Malcolm X’s insistence on the need for Blacks to hold firmly to their sense of dignity and, when necessary, to defend themselves, is echoed in King’s clarification of the relationship between love and power in his 1967 speech “Where Do We Go From Here?”. Taking up Nietzsche’s claim that Christians too easily allow the exhortation to love one’s enemies to lead them to forego any sense of their self-respect, King insists that his call to non-violence should not be read as a call to let people “walk all over you.” And that while power alone corrupts and leads to violence and division, power when joined to love leads to productive change and reconciliation between enemies. 

This clarification highlights the incontrovertible fact that one cannot love others if one does not love him or herself – not in a sentimental sense, but in the sense that one recognizes one’s existence – one’s Blackness – is good, a gift to be cherished and valued. Put more concisely, one cannot love others if one does not recognize that “Black is Beautiful,” as Servant of God Sister Thea Bowman, a Black American nun, proclaimed in front of a meeting of the US Catholic bishops in 1989.

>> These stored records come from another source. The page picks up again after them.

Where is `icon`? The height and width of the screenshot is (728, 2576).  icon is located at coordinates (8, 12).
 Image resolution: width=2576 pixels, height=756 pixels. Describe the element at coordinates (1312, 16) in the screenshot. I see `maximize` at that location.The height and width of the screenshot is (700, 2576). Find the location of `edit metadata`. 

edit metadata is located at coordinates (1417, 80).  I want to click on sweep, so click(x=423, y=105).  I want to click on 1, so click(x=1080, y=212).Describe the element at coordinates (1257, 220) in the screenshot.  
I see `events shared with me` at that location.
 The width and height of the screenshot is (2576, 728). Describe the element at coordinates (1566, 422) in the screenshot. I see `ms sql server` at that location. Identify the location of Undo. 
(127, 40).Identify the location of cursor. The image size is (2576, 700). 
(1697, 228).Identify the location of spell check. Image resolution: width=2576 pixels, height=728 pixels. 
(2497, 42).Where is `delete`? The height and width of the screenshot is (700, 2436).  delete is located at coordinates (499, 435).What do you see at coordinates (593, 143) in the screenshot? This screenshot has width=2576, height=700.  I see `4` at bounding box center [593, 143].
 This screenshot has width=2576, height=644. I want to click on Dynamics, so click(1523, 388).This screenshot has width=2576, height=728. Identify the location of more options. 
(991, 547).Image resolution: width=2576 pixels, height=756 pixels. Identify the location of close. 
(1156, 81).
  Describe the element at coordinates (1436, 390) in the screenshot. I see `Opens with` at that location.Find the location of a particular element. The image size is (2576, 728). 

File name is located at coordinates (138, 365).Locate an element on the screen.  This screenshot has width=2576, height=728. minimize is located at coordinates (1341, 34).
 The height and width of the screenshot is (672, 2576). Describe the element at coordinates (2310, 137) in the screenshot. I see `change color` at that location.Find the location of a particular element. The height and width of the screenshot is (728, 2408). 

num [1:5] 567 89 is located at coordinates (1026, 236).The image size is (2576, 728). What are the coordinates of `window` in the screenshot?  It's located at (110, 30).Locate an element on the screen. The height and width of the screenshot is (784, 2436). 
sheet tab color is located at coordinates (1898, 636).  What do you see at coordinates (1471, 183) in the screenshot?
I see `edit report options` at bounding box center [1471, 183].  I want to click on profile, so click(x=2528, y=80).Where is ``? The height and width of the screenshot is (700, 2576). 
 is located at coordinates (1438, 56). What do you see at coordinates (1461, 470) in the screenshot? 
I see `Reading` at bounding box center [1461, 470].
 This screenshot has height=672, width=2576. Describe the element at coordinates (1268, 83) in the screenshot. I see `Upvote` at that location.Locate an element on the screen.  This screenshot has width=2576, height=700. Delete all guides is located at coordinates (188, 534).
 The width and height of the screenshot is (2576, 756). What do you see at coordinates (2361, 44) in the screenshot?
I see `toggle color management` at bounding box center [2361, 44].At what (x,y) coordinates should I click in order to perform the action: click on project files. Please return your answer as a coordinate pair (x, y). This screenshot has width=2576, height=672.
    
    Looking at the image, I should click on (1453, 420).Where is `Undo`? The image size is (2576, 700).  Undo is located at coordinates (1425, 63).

Since the 1960s, numerous other non-Black Christian social justice activists similarly recognized the value of ethnic identity as both a locus of cultural enrichment and political organizing, including Daniel P. Moynihan, Nathan Glazer, Father Geno Baroni, and Michael Novak, the latter of whom eloquently wrote that our roots “are our material, our concrete limits, our purchase on a finite, real, earthy earth – our liberation from the land of pure spirits, disembodied presences, and gnostic hoverings…every human being is ‘rooted,’ and that each one’s social history is important. Each of us is born from the womb of a single woman into a particular segment of human experience, at a time, in a place, within a language and a particular set of cultural symbols, beliefs, rites, gestures, emotional patterns, and a not-universal sensibility.” 

And despite the monopoly poststructuralist identitarianism currently holds over public discourse, there are plenty of original voices who speak to a more multifaceted understanding of the role of race in public life. Take Dr. Cornel West, Albert Thompson of the American Solidarity Party who writes about race through a localist, distributist lens; Justin Giboney, the founder of the &Campaign which advocates for bridging the divide between progressives and traditionalists; and Gloria Purvis, a media personality who brings attention to the beauty and richness of Black American history in the Catholic Church.

In our rootless, disenchanted age, neither the highly elitist, bureaucratic program of liberal identitarians, nor the bootstrapping rhetoric of colorblind libertarians–both steeped in materialist individualism–provide a way out of our social deadlocks. While Black radicalism may have plenty of pitfalls, it offers us a nuanced vision of the polyvalent elements that make up society–and above all, envisions society as fundamentally rooted in something greater than the atomized individual. If we insist on being “colorblind,” then let us refuse to be cultureblind, because culture is beautiful. As Dostoyevsky famously quipped, “beauty will save the world.” Consequently, a world bereft of substantial aesthetic underpinnings is beyond salvation, let alone “liberation” from oppression.